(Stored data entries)
[Start of Attachment]

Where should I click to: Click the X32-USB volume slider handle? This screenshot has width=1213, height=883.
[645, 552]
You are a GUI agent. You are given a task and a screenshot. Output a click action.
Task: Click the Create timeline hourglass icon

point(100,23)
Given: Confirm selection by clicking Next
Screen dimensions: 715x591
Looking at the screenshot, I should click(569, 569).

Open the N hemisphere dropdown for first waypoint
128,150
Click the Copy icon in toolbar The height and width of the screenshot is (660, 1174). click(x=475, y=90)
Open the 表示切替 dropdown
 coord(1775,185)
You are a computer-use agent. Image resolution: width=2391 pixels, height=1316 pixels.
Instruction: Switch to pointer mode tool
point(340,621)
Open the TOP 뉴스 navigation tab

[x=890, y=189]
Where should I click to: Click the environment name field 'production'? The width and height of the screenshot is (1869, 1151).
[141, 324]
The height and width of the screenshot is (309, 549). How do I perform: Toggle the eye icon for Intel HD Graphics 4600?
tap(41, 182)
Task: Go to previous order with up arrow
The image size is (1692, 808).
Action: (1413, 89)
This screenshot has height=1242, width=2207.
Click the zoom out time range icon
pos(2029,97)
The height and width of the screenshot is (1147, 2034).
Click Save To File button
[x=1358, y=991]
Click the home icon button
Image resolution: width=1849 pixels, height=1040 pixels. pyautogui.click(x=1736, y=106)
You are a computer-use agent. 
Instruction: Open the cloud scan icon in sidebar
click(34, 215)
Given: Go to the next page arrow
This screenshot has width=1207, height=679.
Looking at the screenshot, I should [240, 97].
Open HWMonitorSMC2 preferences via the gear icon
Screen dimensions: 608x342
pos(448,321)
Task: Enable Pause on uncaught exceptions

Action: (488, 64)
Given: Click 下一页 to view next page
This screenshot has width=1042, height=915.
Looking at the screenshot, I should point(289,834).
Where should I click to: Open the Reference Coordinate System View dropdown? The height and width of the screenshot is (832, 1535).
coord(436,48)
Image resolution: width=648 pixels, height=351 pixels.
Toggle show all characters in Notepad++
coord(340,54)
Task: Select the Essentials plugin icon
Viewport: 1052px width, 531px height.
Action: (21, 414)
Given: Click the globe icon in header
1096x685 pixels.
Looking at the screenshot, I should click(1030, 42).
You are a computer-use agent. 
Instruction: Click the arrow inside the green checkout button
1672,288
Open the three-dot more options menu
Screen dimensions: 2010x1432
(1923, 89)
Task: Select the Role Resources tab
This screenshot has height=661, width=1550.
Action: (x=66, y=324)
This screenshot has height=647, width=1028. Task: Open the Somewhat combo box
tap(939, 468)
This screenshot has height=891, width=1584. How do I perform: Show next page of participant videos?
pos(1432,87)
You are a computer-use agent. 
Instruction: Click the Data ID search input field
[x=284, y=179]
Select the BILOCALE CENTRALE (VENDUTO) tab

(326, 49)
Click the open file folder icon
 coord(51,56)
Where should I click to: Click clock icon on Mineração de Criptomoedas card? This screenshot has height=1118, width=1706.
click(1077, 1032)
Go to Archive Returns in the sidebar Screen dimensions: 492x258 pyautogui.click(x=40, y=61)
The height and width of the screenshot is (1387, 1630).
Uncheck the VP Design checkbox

[End of Attachment]

Task statement: Once the line containing "You are a computer-use agent. Image" has been written out, please stop; every line before it, back to the first line of the records above, should be given exactly.

Response to this task:
Where should I click to: Click the X32-USB volume slider handle? This screenshot has width=1213, height=883.
[645, 552]
You are a GUI agent. You are given a task and a screenshot. Output a click action.
Task: Click the Create timeline hourglass icon

point(100,23)
Given: Confirm selection by clicking Next
Screen dimensions: 715x591
Looking at the screenshot, I should click(569, 569).

Open the N hemisphere dropdown for first waypoint
128,150
Click the Copy icon in toolbar The height and width of the screenshot is (660, 1174). click(x=475, y=90)
Open the 表示切替 dropdown
 coord(1775,185)
You are a computer-use agent. Image resolution: width=2391 pixels, height=1316 pixels.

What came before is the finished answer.